Have you read Dante's "Inferno," the theological allegory written in the 13th century? It doesn't exactly flow like a Stephen King novel, but it does offer interesting speculation about the afterlife. According to Dante, there are nine rings of hell. Sinners are assigned to a circle based on how badly they've behaved during their lives. The rings run the gamut of human depravity.
Techwit By Jason Ohler
The first is for lightweights like unbaptized children and first-term politicians. Their penalty is to have the blues forever. The last ring is the worst and is reserved for traitors to family and benefactors, like Sen. Trent Lott and the computer-illiterate. Their penalty is to be encased in ice. In more modern terms this translates into being forced to listen to Barry Manilow music on high volume for an eternity.
Rumor has it that there's been discussion about creating a 10th ring of hell just for technology developers who make things that don't quite work. After passing on, they would awake to find themselves surrounded by potentially wonderful gadgets that are just faulty enough to make them crazy. They would open the tap labeled "Free beer all day!" and out would come nothing but foam ... forever. They could wait for the foam to dissolve into a little pool of beer, but golly that's annoying on a hot day in Hades. Or they'd use one of those machines that converts speech into words on a computer screen, but every time they said "yes" it would hear "no." The flaws aren't lethal, just frustrating enough to keep them slightly insane for eternity.
Software developers would occupy much of the 10th ring of hell for all the bugs they've created that drive us nuts. Like the software feature you've always wanted that requires you to press a key you don't have on your keyboard. Or the music-writing program I had that actually changed the notes of my song now and again when I wasn't looking. Or Microsoft Windows in general.
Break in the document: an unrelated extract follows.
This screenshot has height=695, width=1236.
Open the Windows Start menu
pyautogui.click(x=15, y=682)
And there's the reverse situation too - developers who failed to add much-needed features to their products. Like whoever made the wireless microphone but forgot to include an automatic shut-off that senses when there's a bathroom nearby. There are many stories about speakers who wandered into the restroom while unknowingly still broadcasting through the public address system. Let your imagine take it from there.
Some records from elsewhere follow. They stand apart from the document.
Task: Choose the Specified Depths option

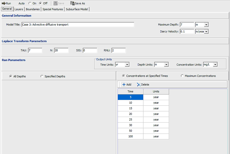Action: (x=42, y=76)
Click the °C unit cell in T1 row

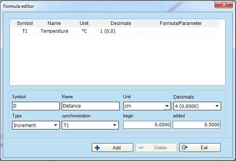(x=84, y=31)
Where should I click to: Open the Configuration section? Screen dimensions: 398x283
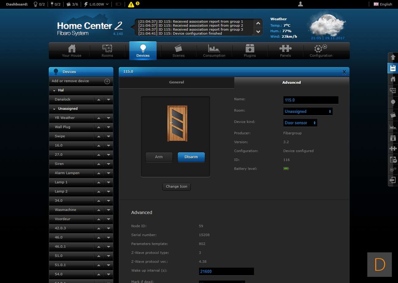pyautogui.click(x=321, y=51)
Also in attendance in the 10th ring of hell would be the people who wrote all those downright unfriendly computer manuals. You'll be happy to know that they would be subjected to a lifetime of reading bad freshman essays. On the bench next to them would be whoever came up with all those product instruction labels that assume we're idiots. It's not a bad assumption, but do they have to be so blatant about it? Here's a list of actual labels I found circulating on the Internet:
On a bar of soap: Use like regular soap.
On a hotel shower cap: Fits on head.
On a package of bread pudding: Product will be hot after heating.
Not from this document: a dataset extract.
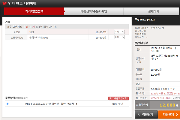Screen dimensions: 180x120
Task: Select the 2021 프로스포츠 관람 할인권 coupon radio
Action: click(8, 104)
On packing for an iron: Do not iron clothes on body.
On a string of Christmas lights: For indoor or outdoor use only.
On an airlines packet of nuts: Instructions: open packet, eat nuts.
On a Swedish chain saw: Do not attempt to stop chain with your hands.
Would anyone get into heaven? Yes. The developers who create the 90 percent of all products that fail before they make it to market. These people would get an A for trying, and an A for having the decency to make something so bad that we never had to suffer through the upgrades. What would await them? Free beer all day without the foam. It would even be low-calorie and taste good.